**Quoted text:**
* * * * * * * * *

Xeethra regains his memories of his life as a goatherd so that he now has both his ancient royal and current goatherd memories. A representative of Thasaidon appears, and makes Xeethra a bargain--if Xeethra pledges his soul to Thasaidon, his prosperous kingdom will be restored, but if he should ever regret being made monarch, the magic gift will be revoked. Xeethra accepts the deal.
Again Xeethra forgets his goatherd existence as the city and the kingdom are restored to vibrant magnificent life. For years, as peace and good economic times reign, Xeethra is a happy king. But then war and plague and drought strike, and, having no leadership abilities and none of a soldier's or administrator's skills, Xeethra can do nothing to save the kingdom but only sink himself in ever more decadent and outré entertainments. When he proves that he regrets being king by trying to sneak away, Thasaidon returns him to the present, to the ruined city haunted by lepers, where he again is afflicted with knowledge of a life as a monarch and as a goatherd, lives he precipitously threw away.

* * * * * * * * *

**Collected material:**
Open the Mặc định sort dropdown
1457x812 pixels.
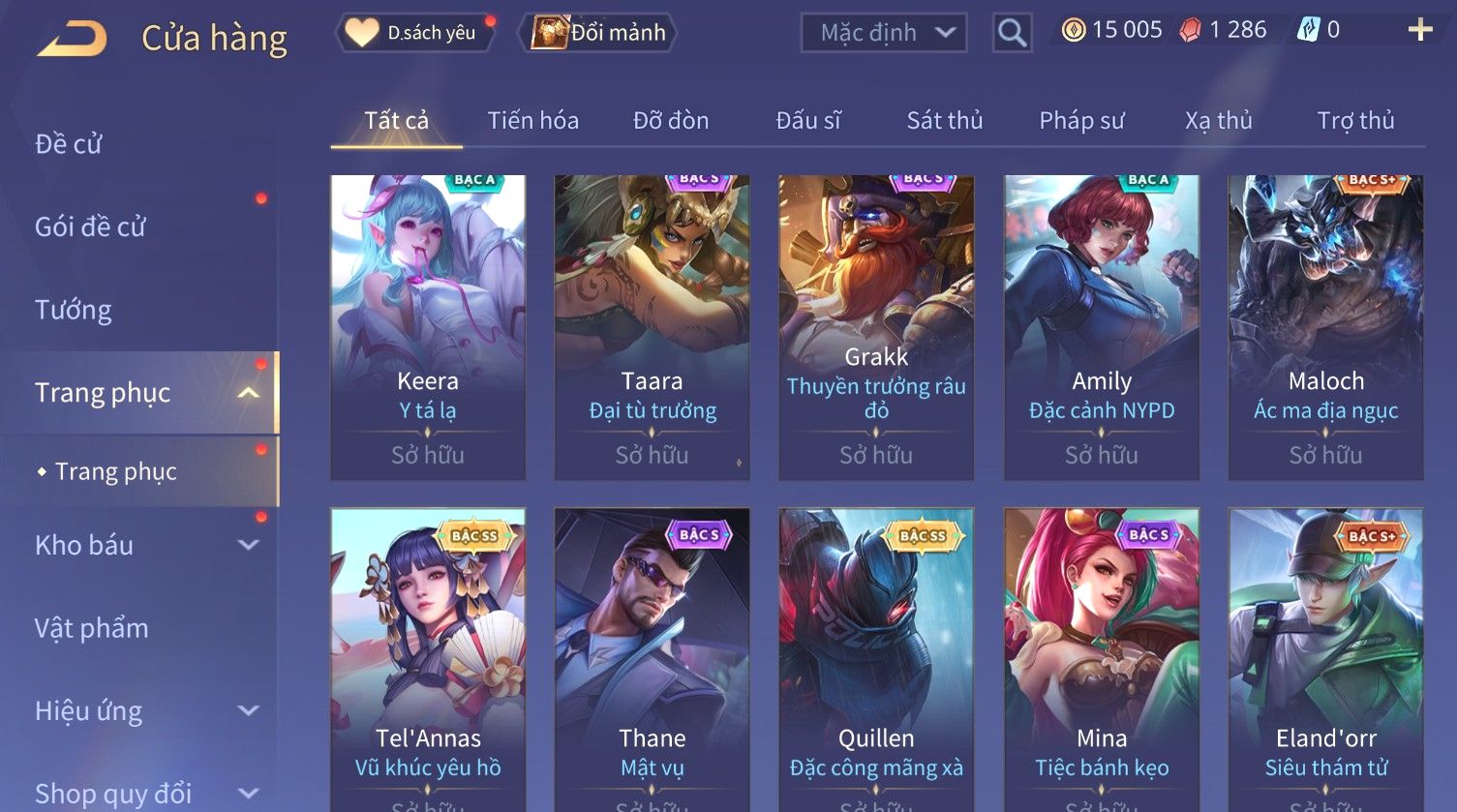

* * * * * * * * *

**Written tasks:**
**1.** Translate this sentence from the Xeethra summary into Spanish: "For years, as peace and good economic times reign, Xeethra is a happy king."
**2.** Reproduce the passage of the Xeethra summary that begins at the words "Again Xeethra forgets" and stops after "precipitously threw away.", swapping "kingdom" for "realm".

**Responses:**
**1.** Durante años, mientras reinan la paz y los buenos tiempos económicos, Xeethra es un rey feliz.

**2.**
Again Xeethra forgets his goatherd existence as the city and the realm are restored to vibrant magnificent life. For years, as peace and good economic times reign, Xeethra is a happy king. But then war and plague and drought strike, and, having no leadership abilities and none of a soldier's or administrator's skills, Xeethra can do nothing to save the realm but only sink himself in ever more decadent and outré entertainments. When he proves that he regrets being king by trying to sneak away, Thasaidon returns him to the present, to the ruined city haunted by lepers, where he again is afflicted with knowledge of a life as a monarch and as a goatherd, lives he precipitously threw away.